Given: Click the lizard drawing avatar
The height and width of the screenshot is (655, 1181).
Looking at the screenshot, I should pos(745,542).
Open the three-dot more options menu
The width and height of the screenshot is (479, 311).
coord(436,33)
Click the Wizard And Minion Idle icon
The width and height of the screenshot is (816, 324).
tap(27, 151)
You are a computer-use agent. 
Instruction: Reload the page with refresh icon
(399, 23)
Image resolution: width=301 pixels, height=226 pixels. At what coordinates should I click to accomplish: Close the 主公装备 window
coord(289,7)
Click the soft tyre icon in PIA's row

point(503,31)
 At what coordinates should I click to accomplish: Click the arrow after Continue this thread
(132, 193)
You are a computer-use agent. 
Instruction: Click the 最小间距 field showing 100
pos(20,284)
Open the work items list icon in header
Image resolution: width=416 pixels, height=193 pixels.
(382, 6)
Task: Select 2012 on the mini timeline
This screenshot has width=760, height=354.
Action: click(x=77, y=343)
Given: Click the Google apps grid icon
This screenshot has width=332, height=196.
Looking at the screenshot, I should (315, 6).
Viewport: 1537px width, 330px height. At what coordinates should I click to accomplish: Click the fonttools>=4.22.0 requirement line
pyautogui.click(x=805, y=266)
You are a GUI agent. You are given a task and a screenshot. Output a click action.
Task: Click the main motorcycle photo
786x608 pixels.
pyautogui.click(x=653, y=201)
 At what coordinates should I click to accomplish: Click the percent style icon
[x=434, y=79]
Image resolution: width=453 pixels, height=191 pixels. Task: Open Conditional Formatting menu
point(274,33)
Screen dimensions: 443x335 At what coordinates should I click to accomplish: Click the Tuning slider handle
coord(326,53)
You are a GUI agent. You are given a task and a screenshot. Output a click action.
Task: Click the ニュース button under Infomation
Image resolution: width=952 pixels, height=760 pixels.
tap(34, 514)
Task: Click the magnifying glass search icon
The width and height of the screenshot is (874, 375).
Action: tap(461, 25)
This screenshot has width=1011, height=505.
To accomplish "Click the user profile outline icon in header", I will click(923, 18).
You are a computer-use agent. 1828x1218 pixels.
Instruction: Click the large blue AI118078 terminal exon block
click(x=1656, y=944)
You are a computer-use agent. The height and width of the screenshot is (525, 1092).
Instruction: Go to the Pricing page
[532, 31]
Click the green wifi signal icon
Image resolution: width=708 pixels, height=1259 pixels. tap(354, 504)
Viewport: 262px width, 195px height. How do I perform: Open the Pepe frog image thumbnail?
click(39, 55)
================
**EXERCISE AIM:** Copy the records word for word, from the line containing "Given: Click the Google apps grid icon" through the end of the records.

**ANSWER TO THIS PROBLEM:**
Given: Click the Google apps grid icon
This screenshot has width=332, height=196.
Looking at the screenshot, I should (315, 6).
Viewport: 1537px width, 330px height. At what coordinates should I click to accomplish: Click the fonttools>=4.22.0 requirement line
pyautogui.click(x=805, y=266)
You are a GUI agent. You are given a task and a screenshot. Output a click action.
Task: Click the main motorcycle photo
786x608 pixels.
pyautogui.click(x=653, y=201)
 At what coordinates should I click to accomplish: Click the percent style icon
[x=434, y=79]
Image resolution: width=453 pixels, height=191 pixels. Task: Open Conditional Formatting menu
point(274,33)
Screen dimensions: 443x335 At what coordinates should I click to accomplish: Click the Tuning slider handle
coord(326,53)
You are a GUI agent. You are given a task and a screenshot. Output a click action.
Task: Click the ニュース button under Infomation
Image resolution: width=952 pixels, height=760 pixels.
tap(34, 514)
Task: Click the magnifying glass search icon
The width and height of the screenshot is (874, 375).
Action: tap(461, 25)
This screenshot has width=1011, height=505.
To accomplish "Click the user profile outline icon in header", I will click(923, 18).
You are a computer-use agent. 1828x1218 pixels.
Instruction: Click the large blue AI118078 terminal exon block
click(x=1656, y=944)
You are a computer-use agent. The height and width of the screenshot is (525, 1092).
Instruction: Go to the Pricing page
[532, 31]
Click the green wifi signal icon
Image resolution: width=708 pixels, height=1259 pixels. tap(354, 504)
Viewport: 262px width, 195px height. How do I perform: Open the Pepe frog image thumbnail?
click(39, 55)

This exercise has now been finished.